当前位置：首页 > news >正文

爬虫入门（四）

news 来源：原创 2024/4/29 15:53:55

1.移动端数据

配置fiddler
    tools->options->connection->allow remote computer to connect
    fiddler port: xxxx
移动端安装fiddler的证书：
    保证移动端和fiddler所在的pc的网络在同一个网段下
    在移动端的浏览器中：fiddler所在机器的ip地址：fiddler的端口号
    证书下载完毕后进行安装切信任
配置手机的网络：
    给手机设置一个代理ip：port：

2.scrapy的初步使用

settings

ROBOTSTXT_OBEY = False

USER_AGENT = 'Mozilla/5.0 (Windows NT 10.0; WOW64) AppleWebKit/537.36 (KHTML, like Gecko) Chrome/69.0.3497.81 Safari/537.36'

ITEM_PIPELINES = {
   'firstblood.pipelines.FirstbloodPipeline': 300,
}

# -*- coding: utf-8 -*-
import scrapy


class FirstSpider(scrapy.Spider):
    # 爬虫文件的名称
    name = 'first'
    # 允许的域名
    # allowed_domains = ['www.xxx.com']
    # 起始url列表
    start_urls = ['https://www.qiushibaike.com/text/']

    # def parse(self, response):
    #     div_list = response.xpath('//div[@id="content-left"]/div')
    #     for div in div_list:
    #         # author = div.xpath('./div[1]/a[2]/h2/text()')[0].extract()
    #         # 如果可以保证xpath返回的列表中只有一个元素可以用.extract_first()
    #         author = div.xpath('./div[1]/a[2]/h2/text()').extract_first()
    #         content = div.xpath('./a[1]/div/span//text()').extract()
    #         content = ''.join(content)
    #
    #         print(author, content)
    #
    # # 实现解析+持久化存储
    # # 1.基于终端指令的持久化存储
    #     # 只可以将parse方法的返回值持久化存储到本地文件中
    # # 2.基于管道的持久化存储

    # 1.基于终端指令的持久化存储 scrapy crawl first -o xxx.csv
    def parse(self, response):
        div_list = response.xpath('//div[@id="content-left"]/div')
        all_data = []
        for div in div_list:
            # author = div.xpath('./div[1]/a[2]/h2/text()')[0].extract()
            # 如果可以保证xpath返回的列表中只有一个元素可以用.extract_first()
            author = div.xpath('./div[1]/a[2]/h2/text()').extract_first()
            content = div.xpath('./a[1]/div/span//text()').extract()
            content = ''.join(content)

            dic = {
                'author': author,
                'content': content
            }

            all_data.append(dic)

        return all_data

解析数据+管道持久化存储

settings

ITEM_PIPELINES = {
   'boosPro.pipelines.BoosproPipeline': 300,
   'boosPro.pipelines.MysqlPipeline': 301,
   'boosPro.pipelines.RedisPipeline': 302,
}

# -*- coding: utf-8 -*-
import scrapy
from boosPro.items import BoosproItem


class BossSpider(scrapy.Spider):
    name = 'boss'
    # allowed_domains = ['www.xxx.com']
    start_urls = ['https://www.zhipin.com/job_detail/?query=python%E7%88%AC%E8%99%AB&scity=101010100&industry=&position=']

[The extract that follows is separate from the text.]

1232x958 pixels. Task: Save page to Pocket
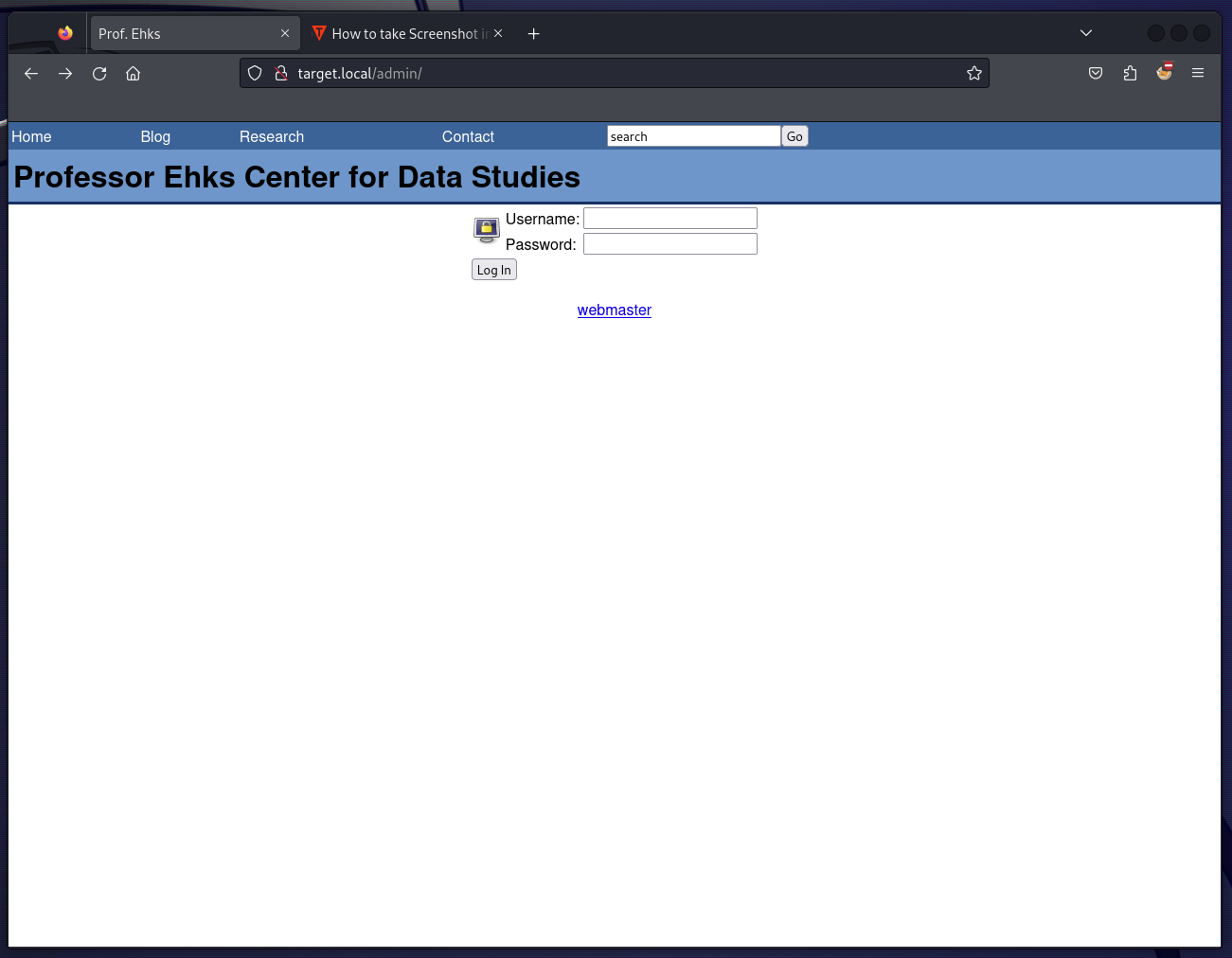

    url = 'https://www.zhipin.com/c101010100/?query=python爬虫&page=%d&ka=page-2'
    page = 1
    # 解析+管道持久化存储
    def parse(self, response):
        li_list = response.xpath('//div[@class="job-list"]/ul/li')
        for li in li_list:
            job_name = li.xpath('.//div[@class="info-primary"]/h3/a/div/text()').extract_first()
            salary = li.xpath('.//div[@class="info-primary"]/h3/a/span/text()').extract_first()
            company = li.xpath('.//div[@class="company-text"]/h3/a/text()').extract_first()

            # 实例化一个item对象
            item = BoosproItem()
            # 将解析到的数据全部封装到item对象中
            item["job_name"] = job_name
            item["salary"] = salary
            item["company"] = company

            # 将item提交给管道
            yield item

        if self.page <= 3:
            print("执行！！！")
            self.page += 1
            new_url = format(self.url % self.page)
            print(new_url)
            # 手动发起请求
            yield scrapy.Request(url=new_url, callback=self.parse)

items

class BoosproItem(scrapy.Item):
    # define the fields for your item here like:
    # name = scrapy.Field()
    job_name = scrapy.Field()
    salary = scrapy.Field()
    company = scrapy.Field()

pipelines

# -*- coding: utf-8 -*-

# Define your item pipelines here
#
# Don't forget to add your pipeline to the ITEM_PIPELINES setting
# See: https://doc.scrapy.org/en/latest/topics/item-pipeline.html

import pymysql
from redis import Redis


class BoosproPipeline(object):
    fp = None

    def open_spider(self, spider):
        print("开始爬虫......")
        self.fp = open('./boss.txt', 'w', encoding='utf-8')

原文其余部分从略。